Given a refresh token primary key from which to start (i.e. RefreshToken.getId(), delete all refresh tokens that have expired (either token expiration or rotation expiration) in a batch. The size of the batch is governed by TokenProperties.getCleanupBatchSize(). The intent is to call this method in succession until the response is null, indicating the whole table has been traversed.

Specified by:

cleanupBatch in interface RotatableTokenStore

Parameters:

startingId - The refresh token primary key from which to begin expiration detection and cleanup. This value should be null when run the first time.

partition - The partition on which to perform the check (the startingId should be available in this partition)

Returns:

The last member of the batch. Use this value in the next call to cleanupBatch. This can be null if no records are available, only one record is available, or if the end of the batch is reached.

findByAncestor

public List<RefreshToken> findByAncestor(@NonNull
                                         String tokenValue)

Description copied from interface: RotatableTokenStore

Find all refresh token instances derived from the original, root refresh token.

Specified by:

findByAncestor in interface RotatableTokenStore

Parameters:

tokenValue - The original, root refresh token

Returns:

All refresh token instances derived from the original, root refresh token

See Also:

RefreshTokenRepository.findByAncestor(String)

isolatedRemoveRefreshTokenById

@Transactional(propagation=REQUIRES_NEW)
public void isolatedRemoveRefreshTokenById(int partition,
                                                                                    @NonNull
                                                                                    String tokenId)
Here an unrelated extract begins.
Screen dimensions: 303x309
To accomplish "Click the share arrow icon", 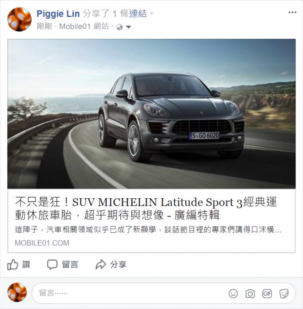I will pyautogui.click(x=101, y=264).
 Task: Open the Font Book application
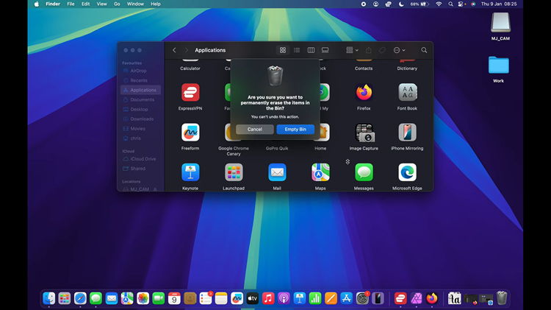tap(407, 93)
Description copied from interface: RotatableTokenStore

Remove a specific refresh token using its primary key and partition

Specified by:

isolatedRemoveRefreshTokenById in interface RotatableTokenStore

Parameters:

partition - The partition shard in which the refresh token entity exists

tokenId - The primary key value of the refresh token

getPartition

public int getPartition()

Description copied from interface: RotatableTokenStore

Randomly retrieve a partition number with the bounds of the partitions currently available to the system. This is the primary load balancing measure for distributing members across the available shards.

Specified by:

getPartition in interface RotatableTokenStore

Returns:

Random partition number with the bounds of the partitions currently available

getPartition

public int getPartition(@NonNull
                        String tokenValue)

Description copied from interface: RotatableTokenStore

Given an encoded refresh token string, find the partition on which that token is stored.

Specified by:

getPartition in interface RotatableTokenStore

Parameters:

tokenValue - The encoded refresh token string

Returns:

The partition on which that token is stored

getPartitions

public List<Integer> getPartitions()

Description copied from interface: RotatableTokenStore

List all the partitions known to the system

Specified by:

getPartitions in interface RotatableTokenStore

Returns:

All the partitions known to the system

getRootId

@NonNull
public String getRootId(@NonNull
                                 String tokenValue)
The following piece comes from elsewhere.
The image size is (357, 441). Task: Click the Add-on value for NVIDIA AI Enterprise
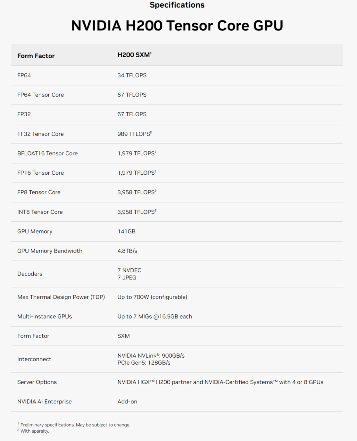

Description copied from interface: RotatableTokenStore

Given an encoded refresh token string, find the root token JTI for the inheritance line.

Specified by:

getRootId in interface RotatableTokenStore

Parameters:

tokenValue - The encoded refresh token string

Returns:

The the root token JTI for the inheritance line. If this token is itself the root, then the response will be this token's own JTI.

getRepository

protected RefreshTokenRepository<RefreshToken> getRepository(int partition)

Find the correct handling repository for a given partition identifier

Parameters:

partition - The partition identifier

Returns:

The handling repository

removeRefreshToken

protected void removeRefreshToken(String tokenValue)

Given an encoded refresh token string, remove the refresh token from the datastore

Parameters:

tokenValue - The encoded refresh token string